Riddle: What test is easy, fast, reproducible, cheap, can be done in any physician’s office and is a good predictor of mortality?
Answer: Gait speed.
As the authors of a short essay in JAMA argue, measuring how quickly a person walks 4 meters at his or her usual walking speed is just such a test. Since decisions from whether to screen for breast cancer to how tightly to control diabetes depend on prognosis, a simple way to estimate life-expectancy is very useful.
Detecting low gait speed should alert the clinician to think about possible causes: undiagnosed Parkinson’s disease, unrecognized heart failure, or other potentially treatable conditions. And monitoring gait speed may prove to be a good way to objectively assess the response to treatment.
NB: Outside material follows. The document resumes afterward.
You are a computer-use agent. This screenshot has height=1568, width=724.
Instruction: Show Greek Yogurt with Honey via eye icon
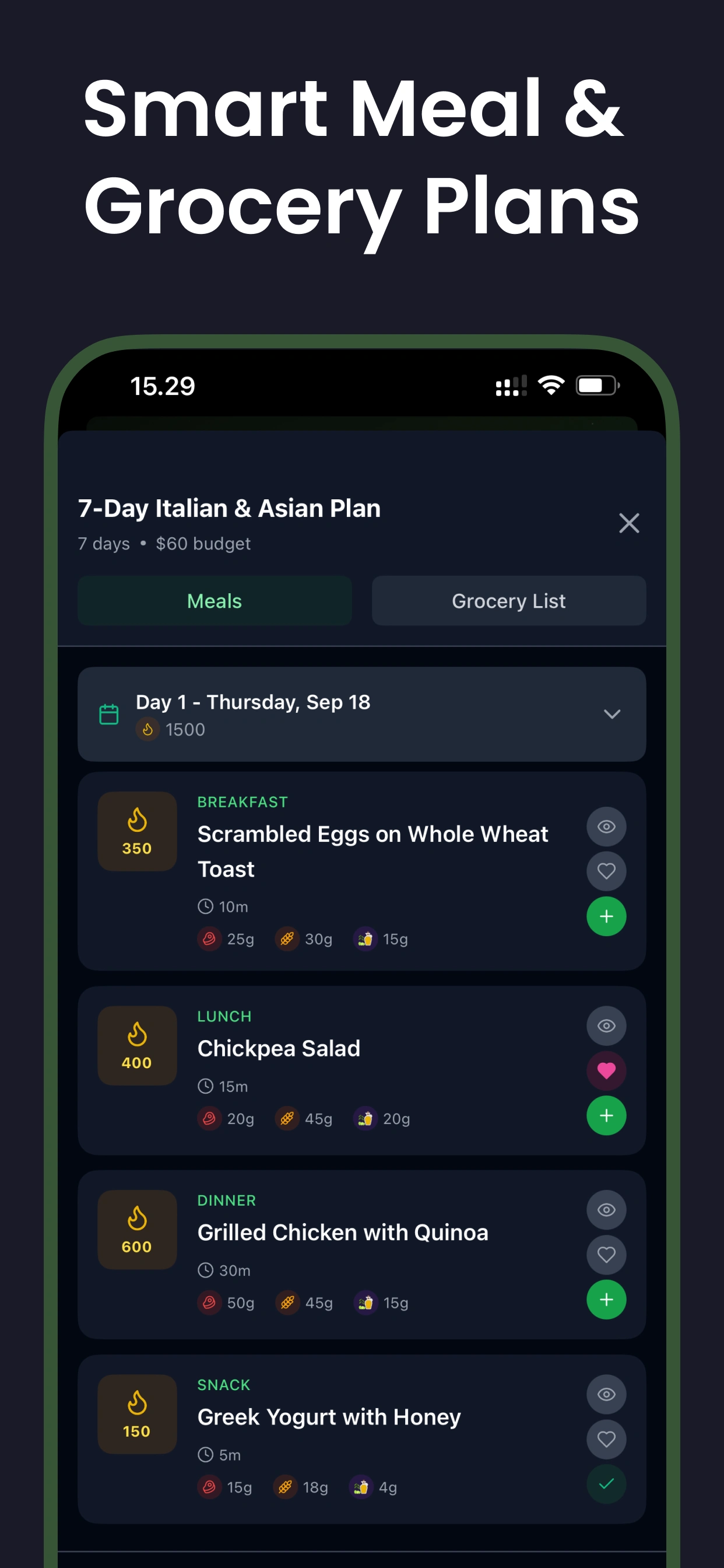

But here's what's so surprising. Nobody measures gait speed. Open the medical record of any 85 year old patient and you won’t find gait speed recorded anywhere, though 52% of women over 85 have a gait speed less than the 0.6 meters/second cutoff that defines “dysmotility” as do 31% of men over 85.
There’s been a lot of interest recently in defining “low value medical care,” tests and treatments for which the ratio between cost and benefit is high. Here’s a high value test, one where the cost is measured in pennies and the benefit is at least moderately great. While it seems prudent for doctors to perform less low value care, maybe it would also be wise to provide more high value care.